Era comprensible, porque yo lo compartía también De la rabia pasé a la ira; fantaseaba en desplegar mis alas y matarlos con una plaga o con huracanes que destruyeran todo lo que tenían. No podés culparnos de cargar tan emocionalmente nuestro pesar, ya que después de todo ahora somos... algo parecido a lo humano.
Sin embargo, no pasaron cuatro meses de esclavitud hasta que conocimos la luz como seres libres.
Hacía un tiempo habían comenzado a aparecer rumores sobre Elohim libres en la zona que habían seguido la actividad; enemigos activos que ya habían atacado y venían a terminar con la Logia de una vez y para siempre.
Una noche lograron ingresar a una ceremonia y desde adentro destruyeron el culto. Era un grupo Luciferano comandado por la Namaru Amaterasu, que contaba con la logística de su par Hwang Gang y la ayuda de otro Corruptor como Astareth, pero que tenía una característica especial: era un Ankida, el primero que vi en acción desde la guerra. Lahatiel. El grupo acompañante, Tiamat y Joriel de la Sexta Casa, en conjunto con mi hermano Ur Korosh y la Namaru Vanarat (ésta y Joriel ex prisioneros de la Logia), era un implacable y mortífero grupo de combate, típico de los Escarlata.
Todo fue muy rápido: mientras el comando atacó al corazón del culto y a los sacerdotes, destruyó y secuestró lo convenientemente necesario, el Ankida nos liberó y nos quitó el ritual de atadura, ayudándonos a salir de nuestro encierro (luego me enteré que Lahatiel había entrado de incógnito a mi ceremonia de atadura y en la de Astareth, pero que no había podido hacer nada porque no estaba preparado). No nos dejo mirar hacia atrás; el lugar se hundió en las llamas y explotó, calcinando todo lo que había dentro de él, incluyendo el resto de mis padres.
"¡LUCILA!"
Lahatiel no me dejó retroceder.
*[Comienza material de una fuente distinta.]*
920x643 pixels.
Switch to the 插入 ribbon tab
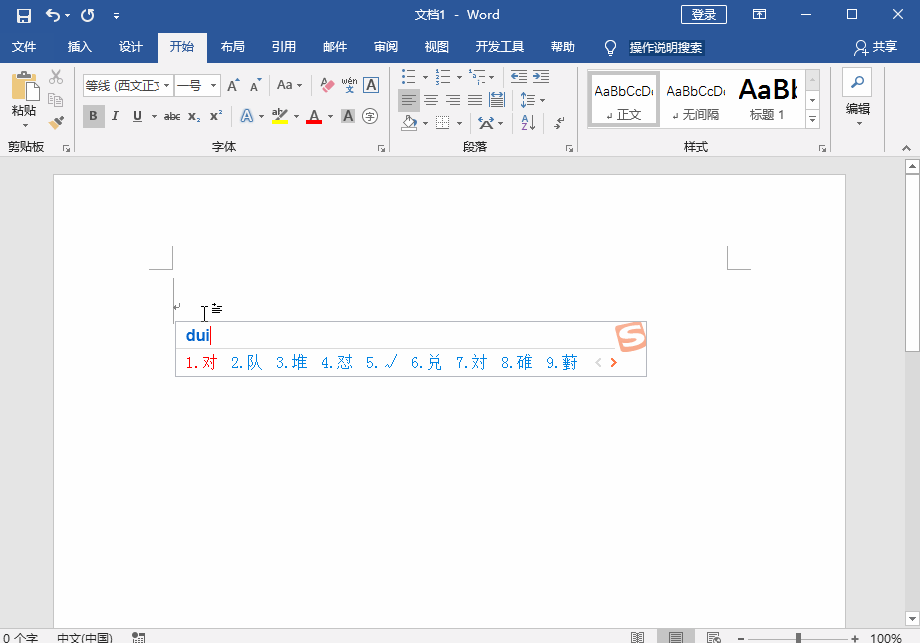[x=78, y=46]
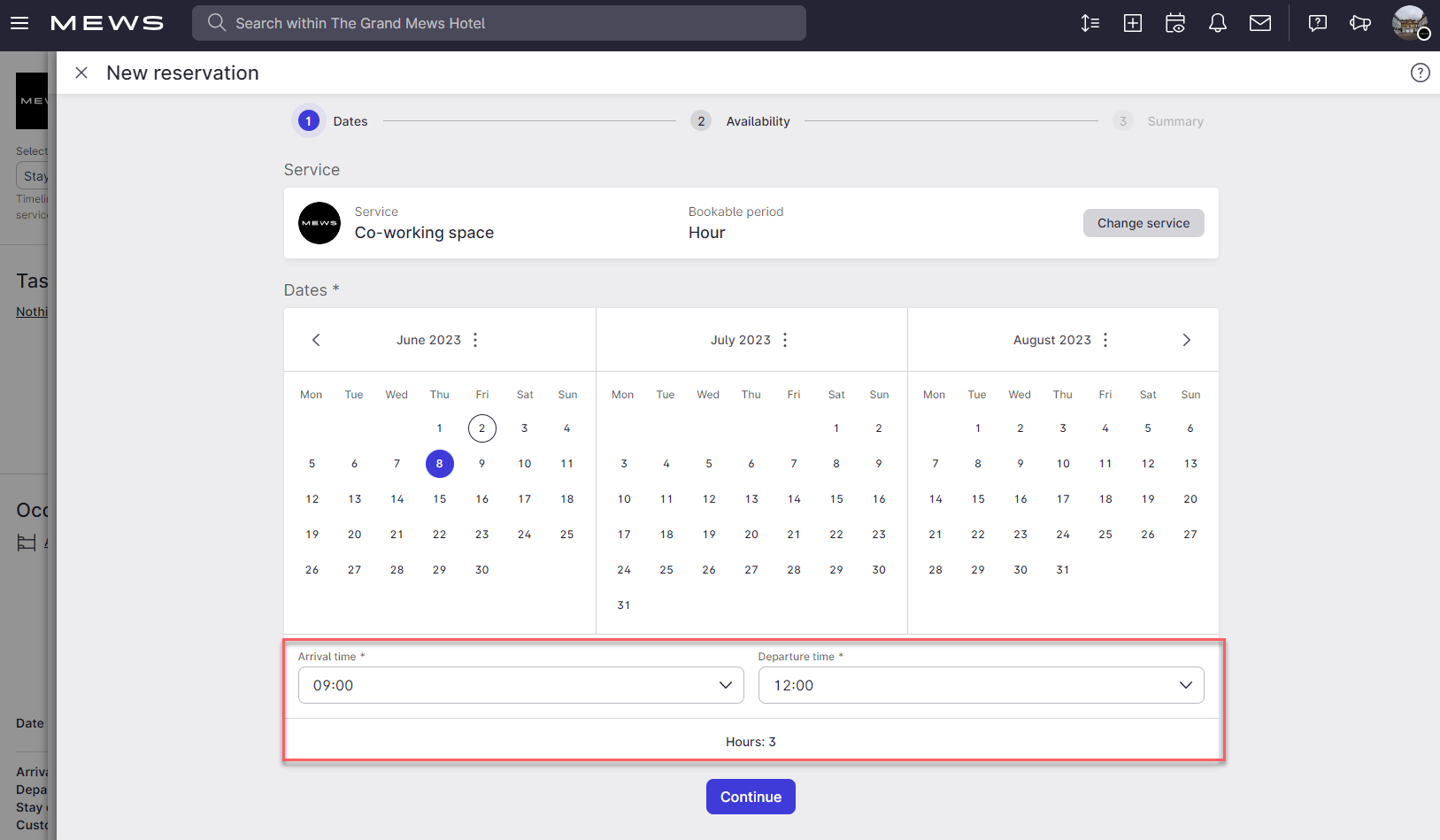Open the Departure time dropdown
The height and width of the screenshot is (840, 1440).
coord(981,684)
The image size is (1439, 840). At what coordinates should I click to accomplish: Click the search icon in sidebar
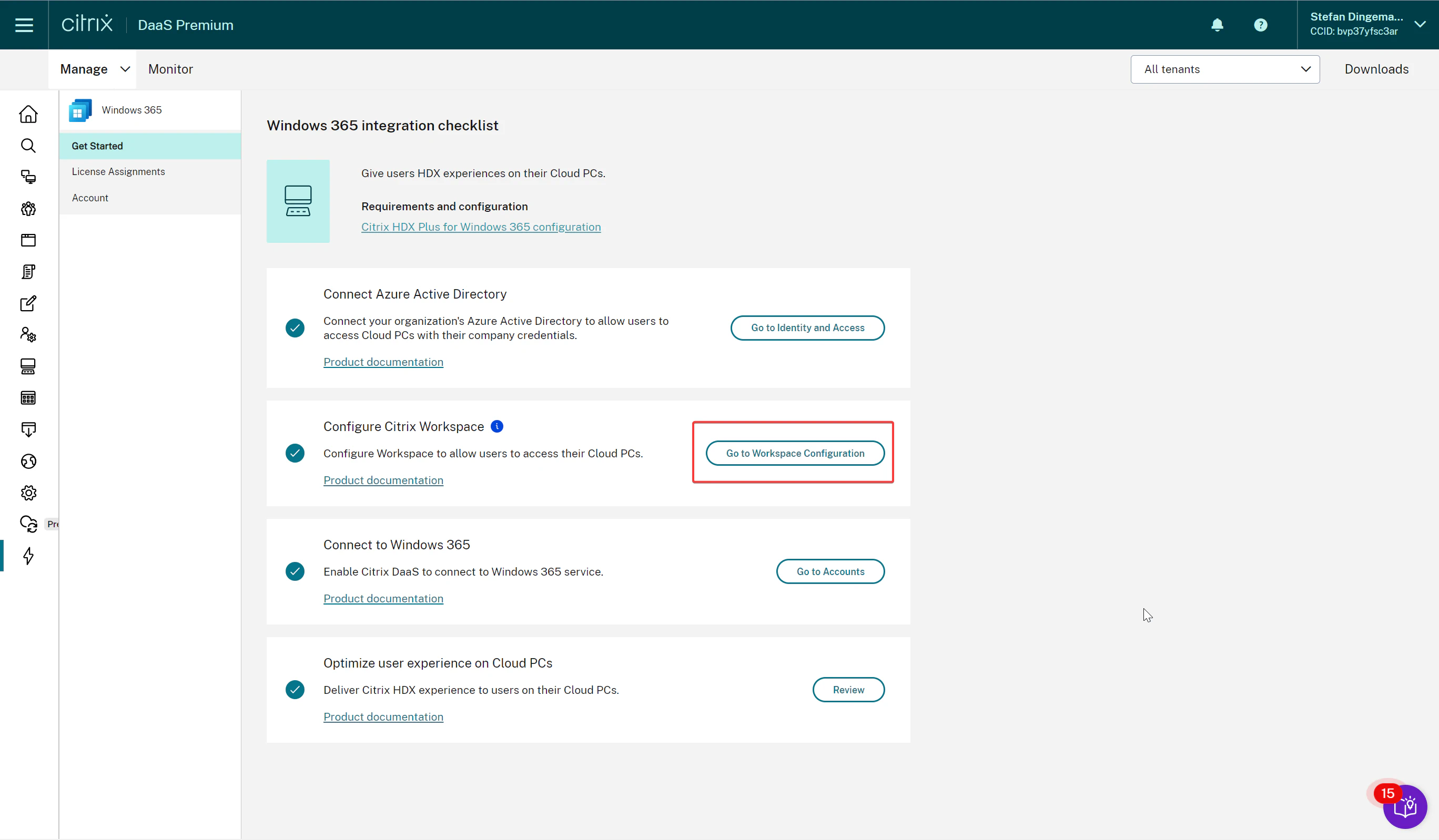(28, 145)
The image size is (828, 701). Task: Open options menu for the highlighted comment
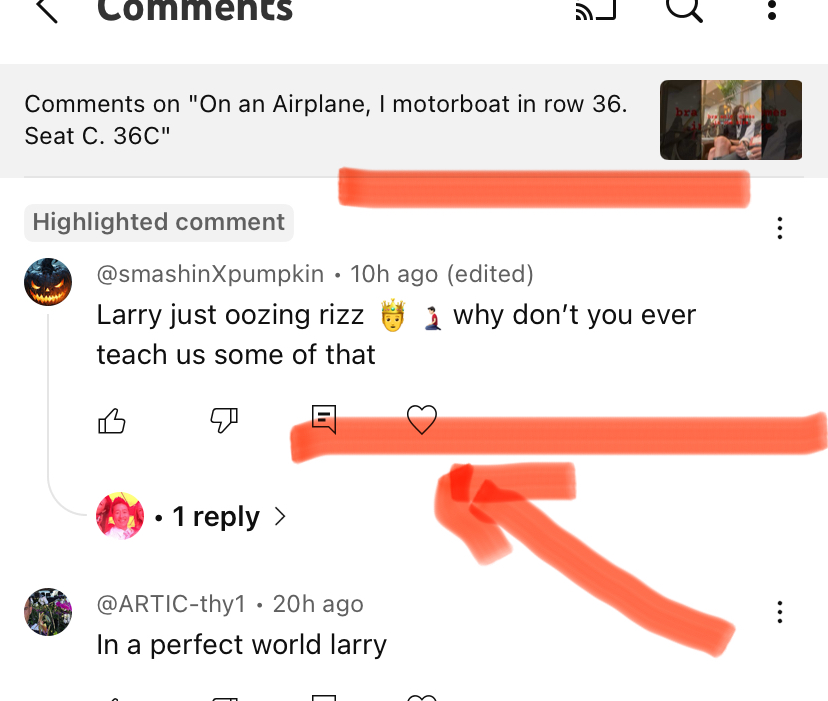(x=779, y=229)
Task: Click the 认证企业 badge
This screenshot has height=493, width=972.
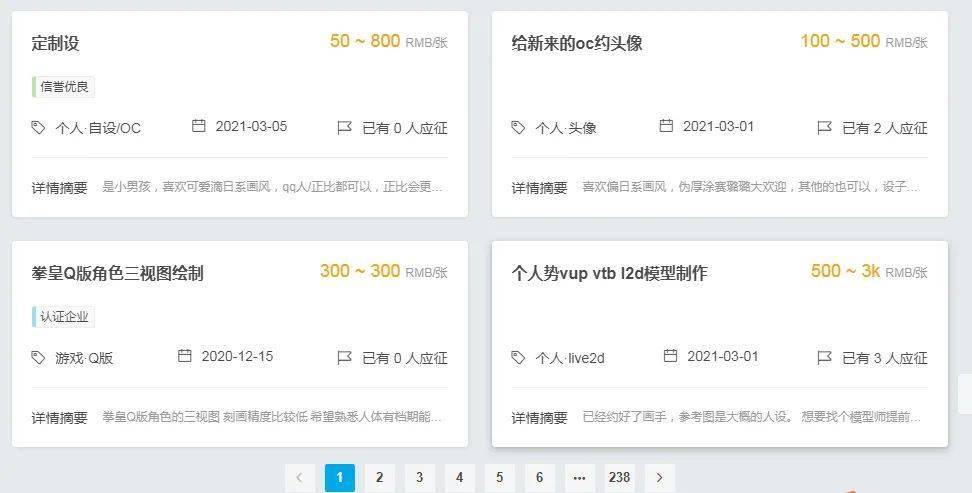Action: click(x=63, y=317)
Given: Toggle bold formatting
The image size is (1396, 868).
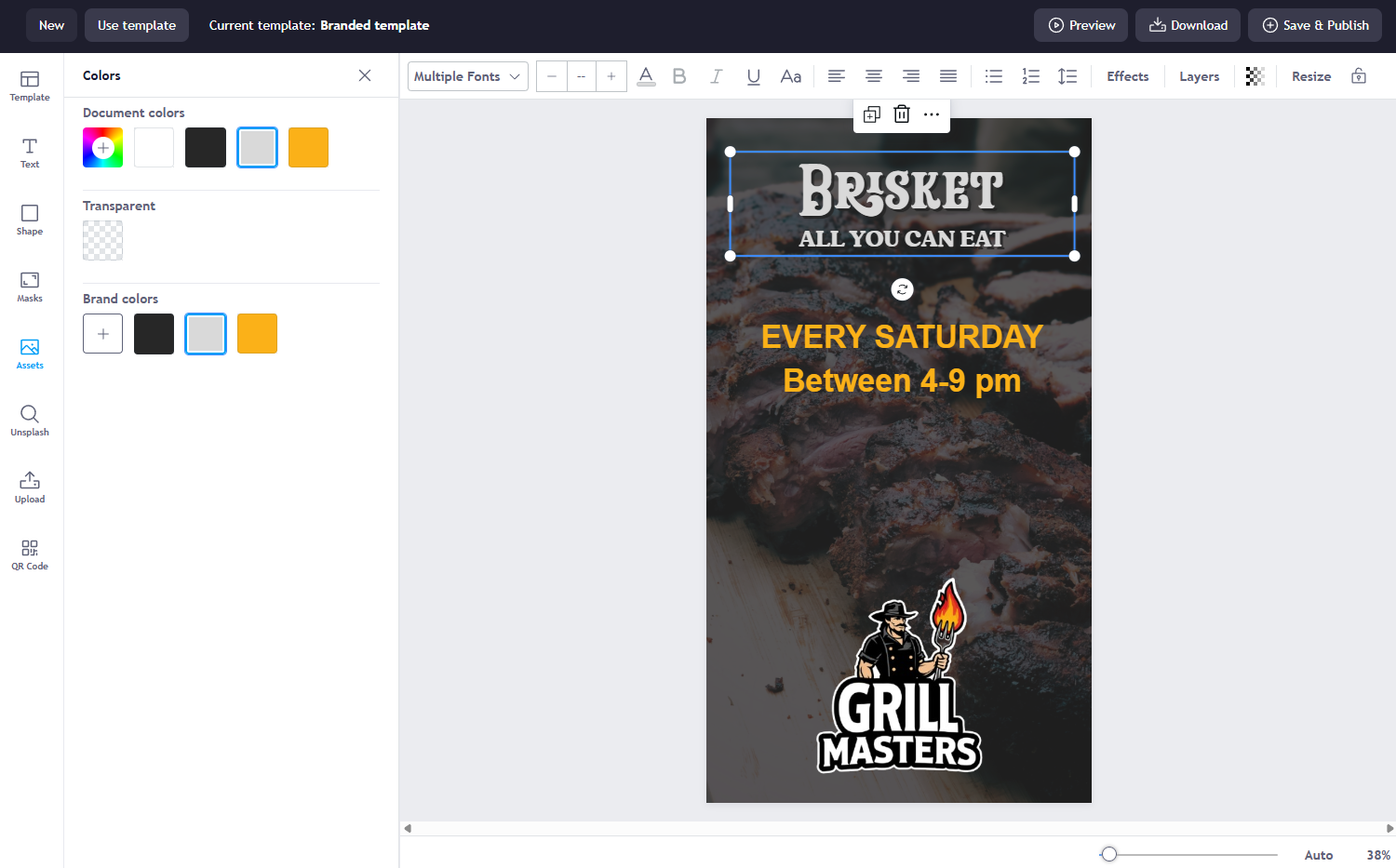Looking at the screenshot, I should pyautogui.click(x=679, y=76).
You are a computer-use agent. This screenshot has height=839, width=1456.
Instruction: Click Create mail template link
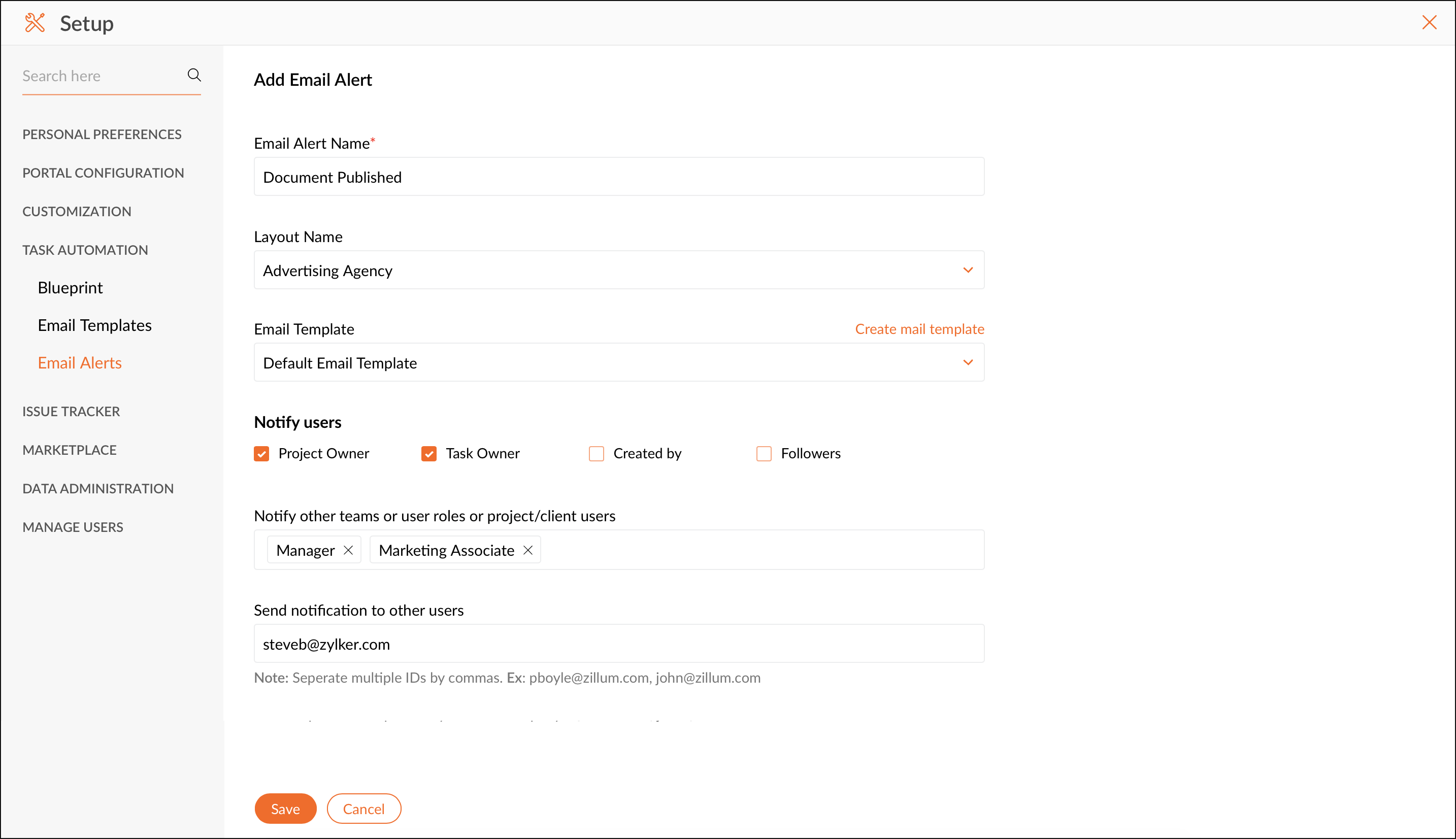919,329
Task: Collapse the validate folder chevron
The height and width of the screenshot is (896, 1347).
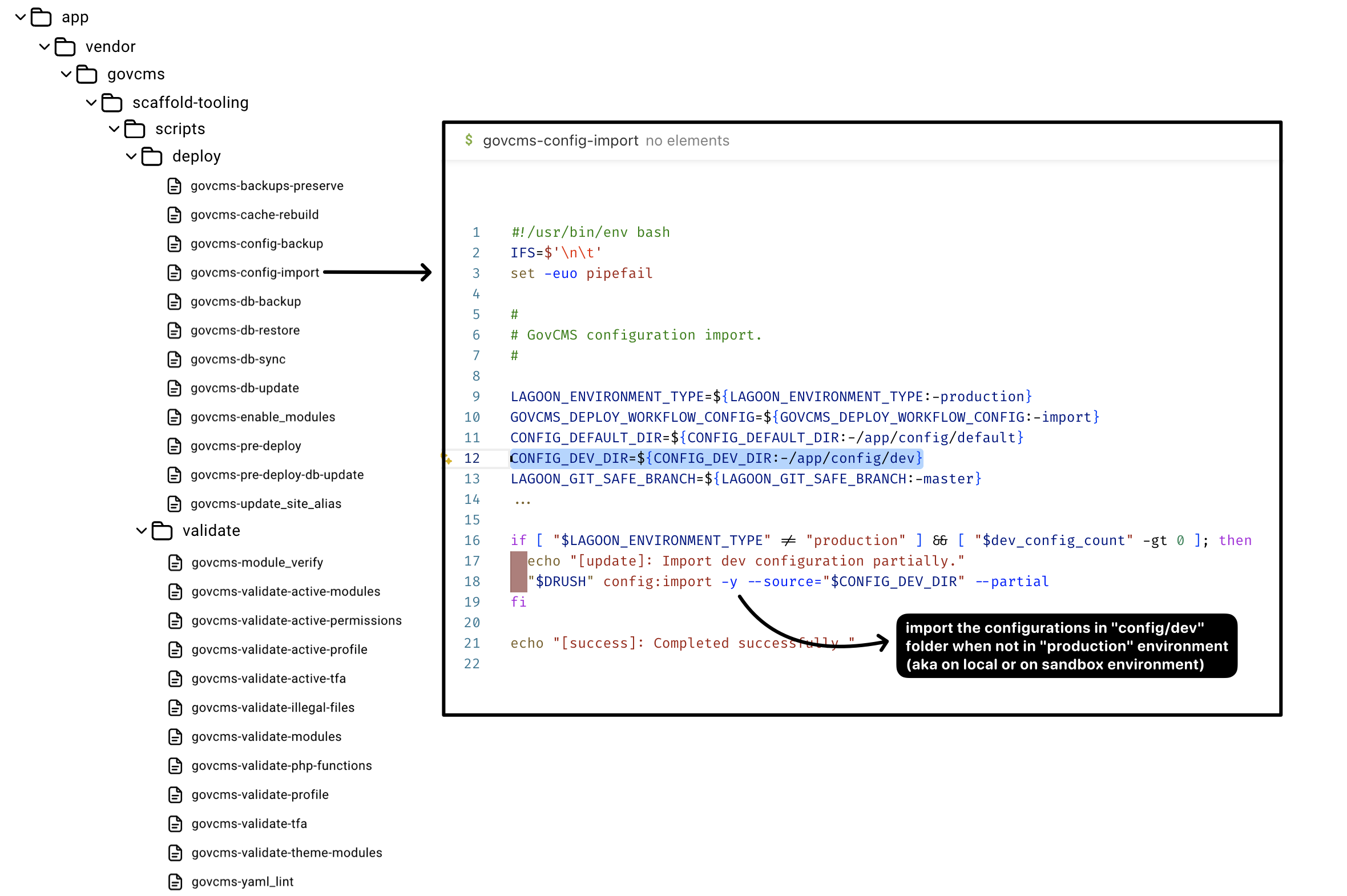Action: [141, 531]
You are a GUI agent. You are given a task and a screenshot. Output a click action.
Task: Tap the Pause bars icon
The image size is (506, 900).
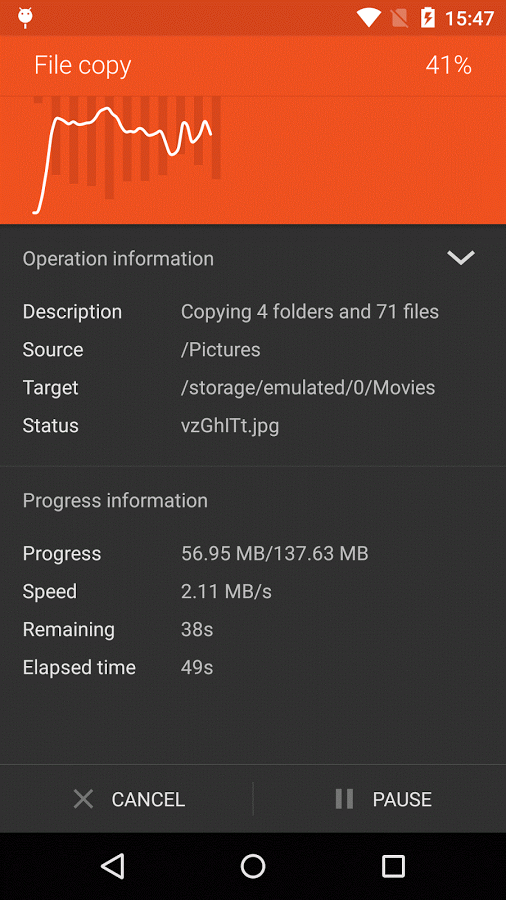pos(344,799)
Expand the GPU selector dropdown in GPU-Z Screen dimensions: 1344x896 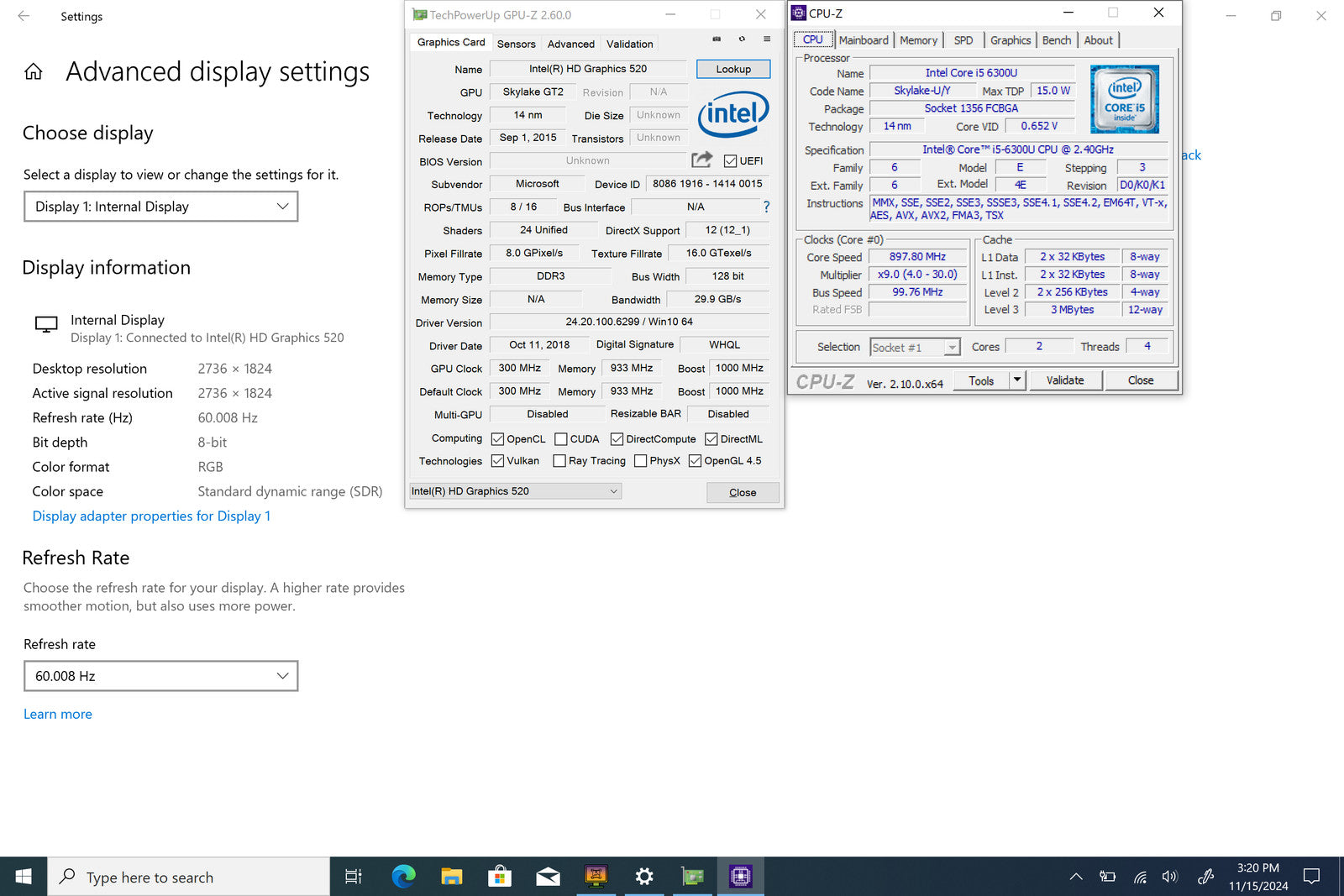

Me enfurecí con él, pero teníamos que irnos antes de que apareciera alguien, éramos desaparecidos desde casi medio año. Tenía razón, pero mi hermana había estado cautiva conmigo todo ese tiempo; fue la extorsión que ellos usaron para mantenerme calmo.
Nos alejamos lo suficiente del fuego, y cuando estaba decidido a desplegar mis alas y volver hacia atrás, el Lammasu me señalo a Ur Korosh con Lucila en sus brazos, dormida y algo sucia por las cenizas.
Atiné a correr hacia ella, tomarla y despertarla a besos. Ella parpadeo, me miró con los ojos bien abiertos, sonrió y se acurrucó en mi pecho para seguir durmiendo.
Desde entonces estuve agradecido; colaboré con el equipo aunque no formo parte de él; ni yo ni Astareth, pero siempre estamos ahí cuando nos necesitan, sobre todo para ayudar a las labores del Ankida, que contrario a los que dicen sus compañeros no se siente parte del equipo de combate sino más bien como apoyo logístico. Le creo, la verdad. No por alguna simpatía, sino porque yo también fui Ankida en mi rango. Nosotros nunca estábamos fijos. Fuimos muy desolados por eso, aún entre nuestros congéneres.
Quizás por bondad, o quizás por necesidad, me tienen siempre cerca. No es para menospreciar: derrocaron a la rama cultista latinoamericana de la Sociedad de Thule, y lo que es más: soy el primer Elohim de mi rango y tamaño que logra entrar en un cuerpo humano. Lo que significa, según los Crípticos, que demonios más grandes van a salir a buscar a sus súbditos muy, pero muy pronto.
La guerra más cruda va a empezar, la que vamos a tener contra nuestros propios hermanos. Pero estoy listo. Lucila está conmigo y voy a pelear por el mundo que se merece. Voy a luchar para que la humanidad brille dando una nueva esperanza.
Ahora voy a creer, porque creo en ella.